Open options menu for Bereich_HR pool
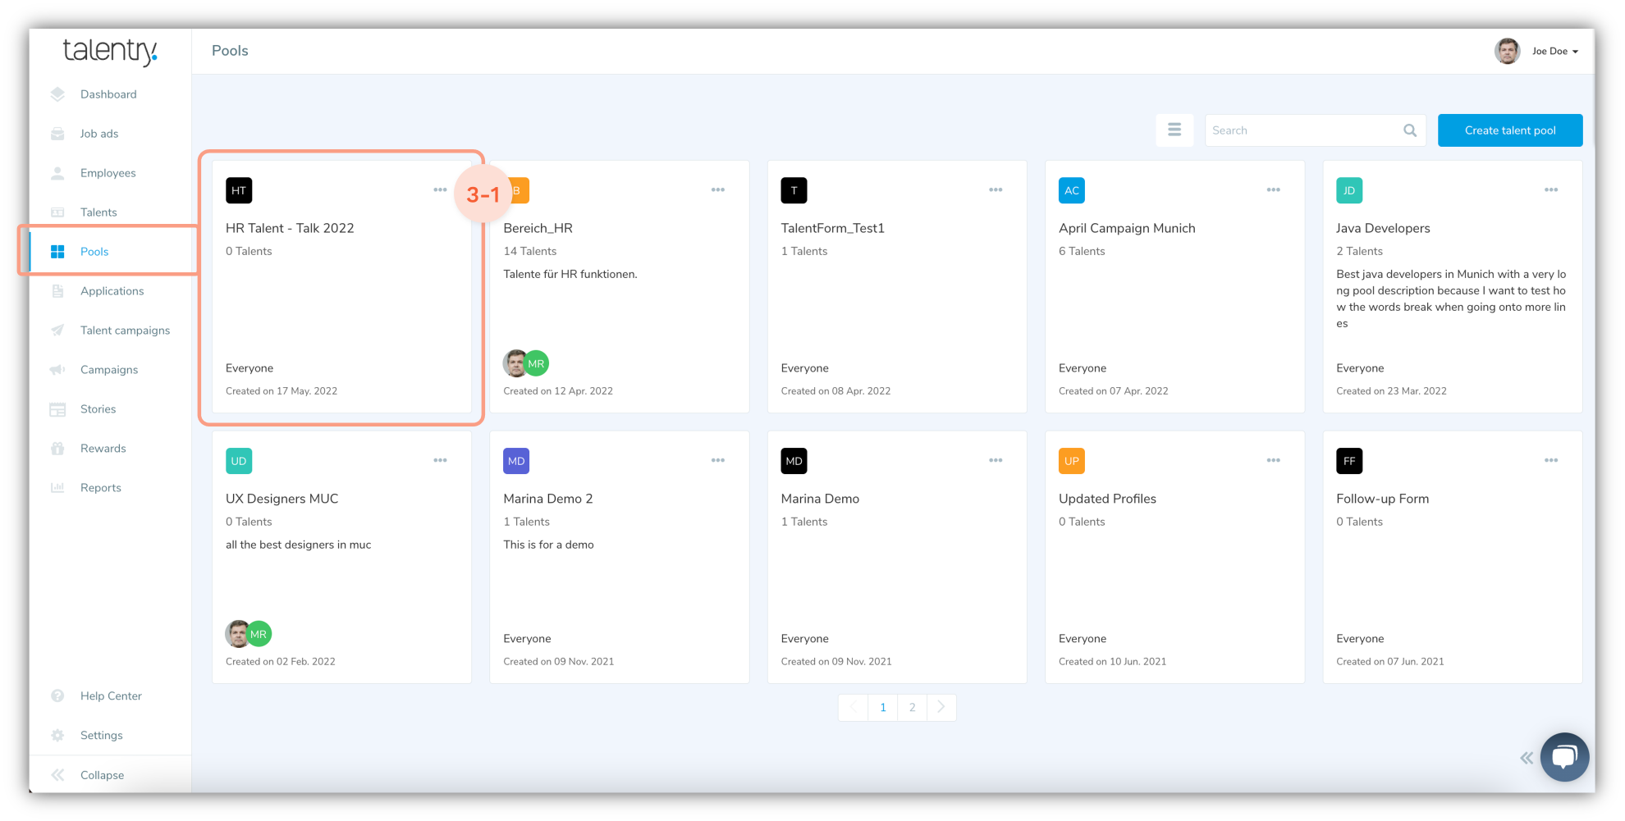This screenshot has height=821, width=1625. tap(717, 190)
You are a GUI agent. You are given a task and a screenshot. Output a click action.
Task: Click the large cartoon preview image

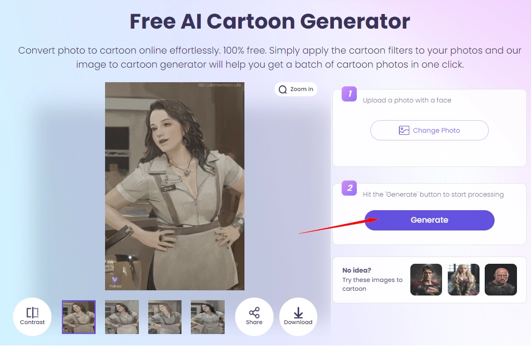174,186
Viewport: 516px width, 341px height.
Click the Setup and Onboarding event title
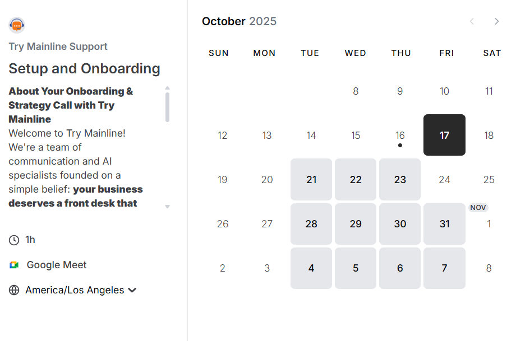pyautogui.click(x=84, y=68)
== == ==
* Instructions for the task *
Reproduce all of the material above word for word, with the pictures omitted.

* Finished task *
Open options menu for Bereich_HR pool
This screenshot has height=821, width=1625. tap(717, 190)
You are a GUI agent. You are given a task and a screenshot. Output a click action.
Task: Click the large cartoon preview image

174,186
Viewport: 516px width, 341px height.
Click the Setup and Onboarding event title
pyautogui.click(x=84, y=68)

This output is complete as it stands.